新博多駅ビル 売上高目標 「年700億円、上積みも」

2010年11月18日 00:34
来春開業する新博多駅ビル「JR博多シティ」は、売上高「年700億円弱」の目標を掲げた。カード戦略やアジア客取り込みを図り、福岡市の商業施設では、百貨店2位の博多大丸(約630億円)を超える水準を目指す。JR九州の唐池恒二社長は17日の会見で「700億円を超えるよう、さらに上積みの努力をしたい」と力を込めた。

 売上高目標は核テナントの博多阪急が370億円、専門店街「アミュプラザ」(東急ハンズなど含む)が300億円、地下の食堂街「博多1番街」20億−30億円と弾く。

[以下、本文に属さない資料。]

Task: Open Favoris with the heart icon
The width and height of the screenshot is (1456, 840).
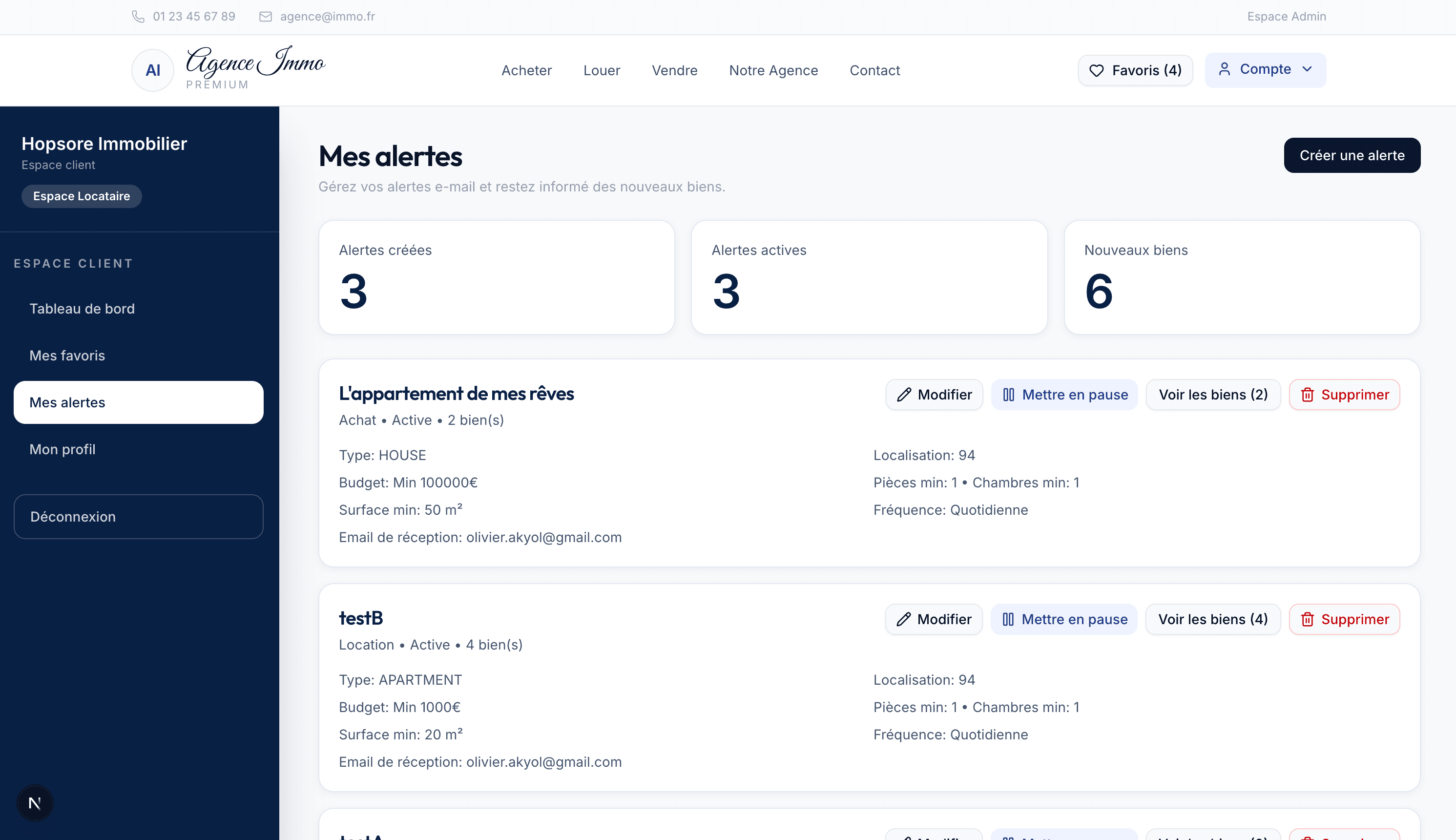Action: 1097,70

 博多阪急アミュプラザはともに主要客層を30歳前後の女性に想定。競合の懸念もあるが、唐池社長は「客層が重なる中で競争、協調していく」と意に介さない。男性客には、九州初上陸の雑貨大手、東急ハンズでアピールする戦略だ。

 JR九州のクレジットカード会員には、アミュでも阪急でも買い物ポイントを付け、駅ビル全体での囲い込みを図る。

 クルーズ船で福岡への来訪が増えている中国人客も重視する。銀聯カードの導入や通訳を配置。近くに大型バスの駐車場も確保する予定だ。

 最大の強みは、1日に35万人が利用する九州最大の「集客装置」である博多駅。テナントにとって「全国最後の好立地」ともいわれ、新駅ビルでは、人気ブランドの誘致に成功した。鉄道事業が先細る中、新駅ビルで賃料収入40億円の増収を見込む。

 他都市でも駅ビルは吸引力を持ち、1997年開業のJR京都駅ビル(延べ床面積23万8千平方メートル)の昨年度の売上高は1094億円。

 ただ、開業と同時に、九州一の商業集積を誇る福岡市・天神との競争も始まる。博多駅周辺の商業集積や天神との回遊性向上が欠かせない。唐池社長は「新駅ビルがオープンすれば、にぎわいを求め店が集まってくる」と自信を見せた。